Self-Organization of Living Polymeric Matter
What is “living polymeric matter”? Imagine a bowl of pasta coming to life, each spaghetti gliding along its contour through the entangled mess of its siblings. What we actually study isn’t pasta, but looks similar when observed under a microscope: filamentous cyanobacteria. These are truly fascinating organisms that form long filaments, indeed a bit like tiny green spaghetti that move on top of each other. And they’re alive, actually since over two billion years, as far as we can tell from their fossil record. That means they have survived all the climates that our planet went through, from snowball earth to the hot phases when dinosaurs felt comfy. Even more, they “made” climate because of their photosynthetic activity, using light to convert carbon dioxide into biomass and oxygen. This caused the great oxygenation event, the biggest climate catastrophe in the history of our planet, over two billion years ago.
Here, “catastrophe” is from cyanobacteria’s point of view; we actually breathe the oxygen they made. But we also burn their remainders, fossil fuels, causing the exact inverse, a “great oxidation event” (another climate catastrophe, this time, from our point of view). But they survived their catastrophe, so we can learn from them how they managed. And that’s exactly what we want to find out. The key message is simple: Together they were strong! Individual cells could not have survived such vastly different conditions, but as a colony of millions of filaments, they could adapt, simply by changing the shape of their colony. A compact sphere with minimal surface when facing too much light, but spreading out and collecting the very last photons when volcanoes darkened the skies. What we don’t understand is how this works: Since they are simple organisms, not capable of “thinking”, they must rely on the principles of self-organization i.e., what emerges naturally in an ensemble of simple, yet responsive filaments.

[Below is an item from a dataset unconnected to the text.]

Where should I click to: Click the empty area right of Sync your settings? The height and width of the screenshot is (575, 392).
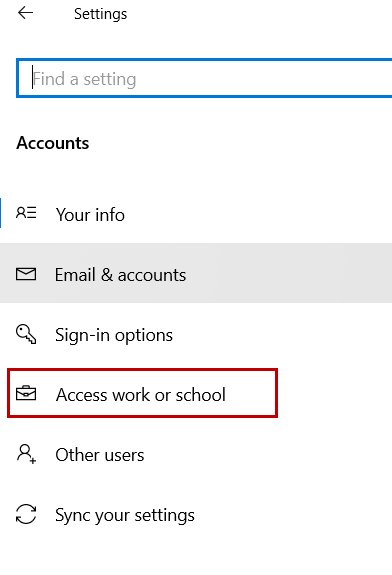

This is where our research starts: we quantify their active and passive mechanical properties and the responses that individual filaments show to stimuli, under varying culture conditions. At the same time, we observe the colony architectures and their macroscopic physico-chemical properties that form in these varying culture conditions. To learn about the hierarchy of mechanisms that leads from the small end to the large end, we use an old trick: We place them into artificial environments, reducing their freedom to move and organize, and thereby isolate the mechanisms at play, to study them one by one. Apart from the beauty of their ballet, we might actually get a better clue how to use and tame them, to cope with the blooms they form in our lakes and oceans, and use them as a renewable energy source.

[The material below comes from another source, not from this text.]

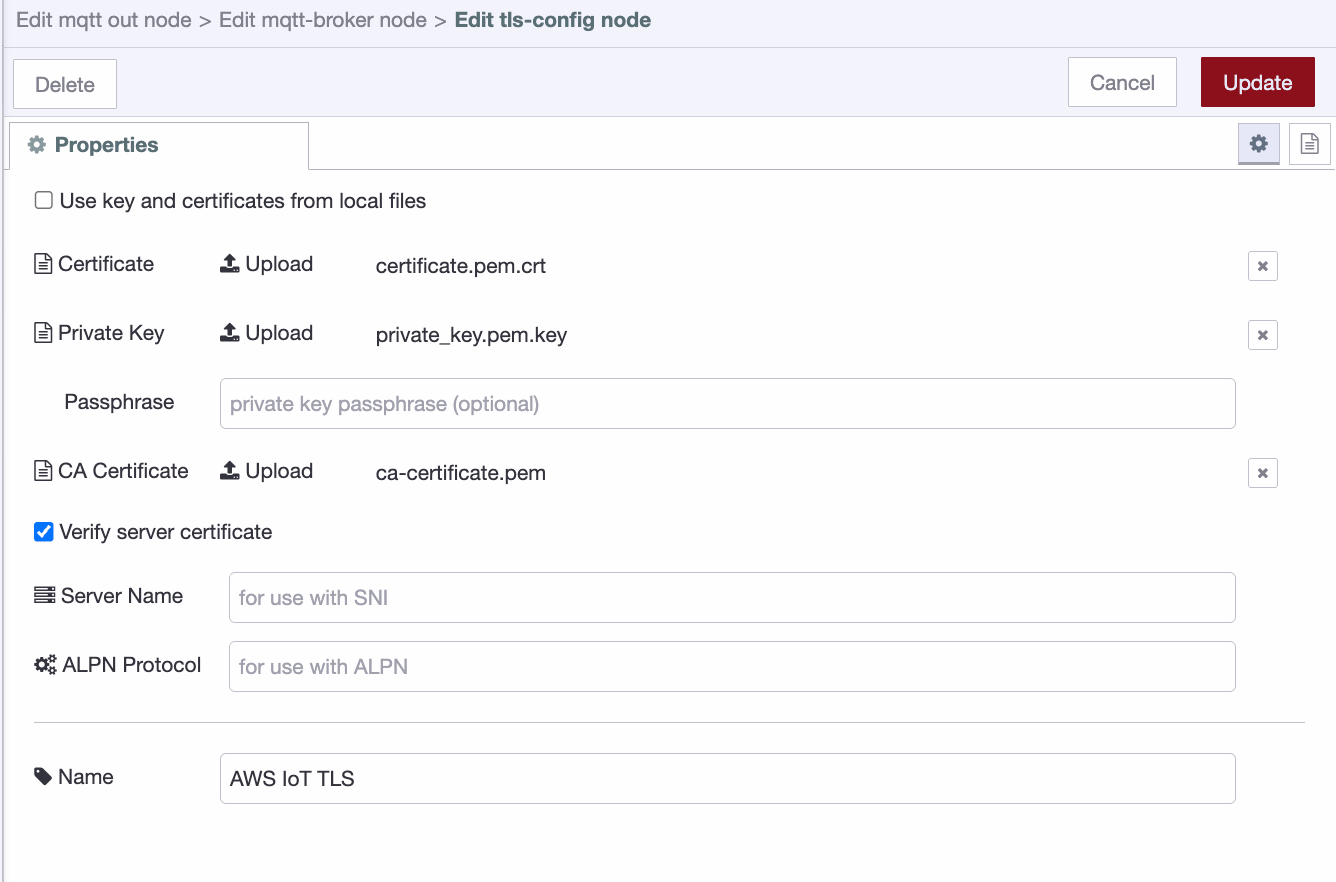Click Update to save the TLS config
The image size is (1336, 882).
pyautogui.click(x=1257, y=82)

Meanwhile, we made some first steps in understanding these organisms. One of the most fundamental question, which is debated for at least a century, is how they self-propel. Filamentous cyanobacteria can't swim, but they "glide" over surfaces. The magic is: They don't have feet or any other appendages that look useful for self-propulsion! That has led to many hypotheses and speculations, but apparently, no one ever asked how strong the propulsion forces actually are. That's where we came in: We noticed that they are strong enough to bend themselves when hitting an obstacle, but only the long ones. That type of deformation is known as buckling, or, to be precise, self-buckling. Leonhard Euler probably was first (toward the end of the 18th century) to investigate such processes, asking how high a tree could grow (it would eventually buckle under the action of gravity). In collaboration with Oliver Bäumchen from the University of Bayreuth, we first measured the stiffness of single filaments. Knowing the stiffness, the critical self-buckling length and the evolution of the buckling profile can be analyzed to obtain the propulsion force. Have a look at [Kurjahn et al., eLife (2023)]!